ASSIGNMENT
Using the listing below, set down each line from the line containing "Task: Click the" through the line containing "Open the editor", both ends included, exactly and with nothing added.
═════ SUPPLIED DATA ═════
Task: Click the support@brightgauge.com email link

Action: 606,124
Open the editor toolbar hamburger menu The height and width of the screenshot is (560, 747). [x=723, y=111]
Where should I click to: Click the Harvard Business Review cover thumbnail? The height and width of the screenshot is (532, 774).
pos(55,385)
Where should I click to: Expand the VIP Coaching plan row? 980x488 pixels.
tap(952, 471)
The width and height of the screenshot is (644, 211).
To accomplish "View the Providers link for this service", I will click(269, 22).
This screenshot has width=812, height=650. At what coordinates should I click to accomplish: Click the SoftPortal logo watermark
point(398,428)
═════
═════ SUPPLIED DATA ═════
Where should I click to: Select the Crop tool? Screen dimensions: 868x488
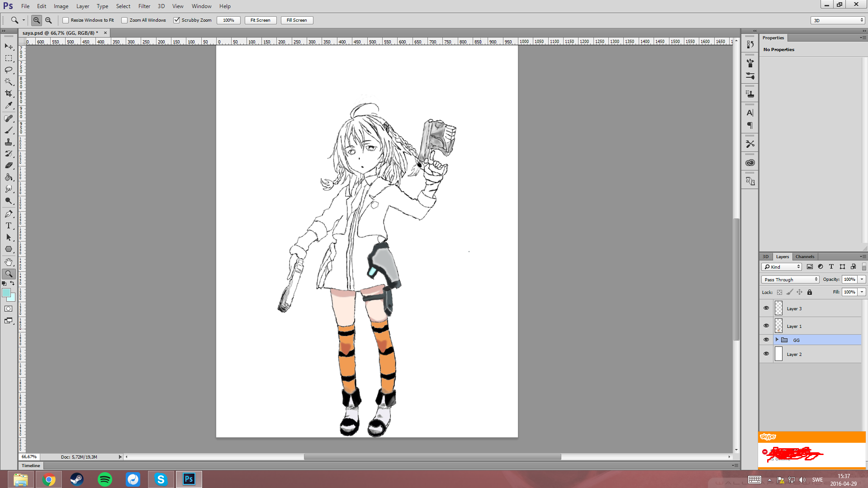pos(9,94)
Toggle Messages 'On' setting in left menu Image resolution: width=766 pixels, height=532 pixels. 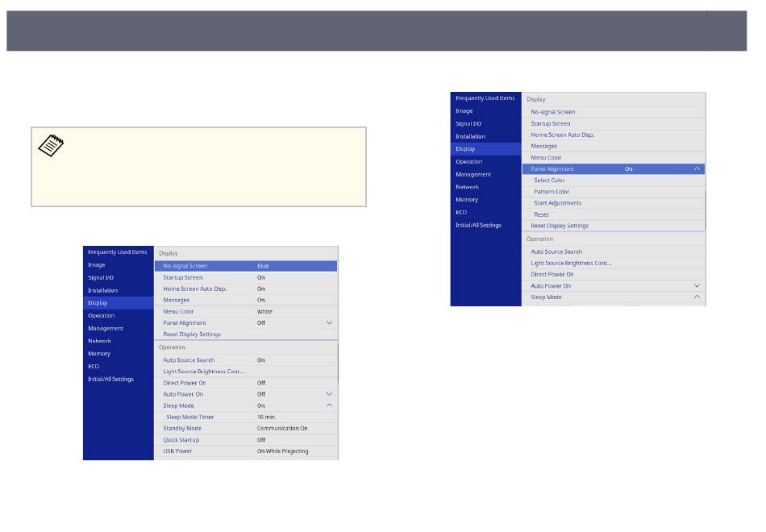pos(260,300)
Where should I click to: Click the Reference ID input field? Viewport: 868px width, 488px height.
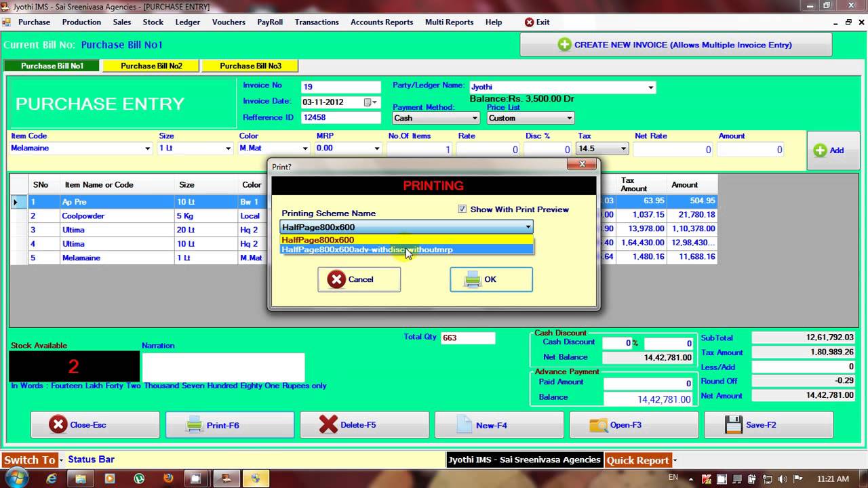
═════
ANSWER SPACE
Task: Click the support@brightgauge.com email link

Action: 606,124
Open the editor toolbar hamburger menu The height and width of the screenshot is (560, 747). [x=723, y=111]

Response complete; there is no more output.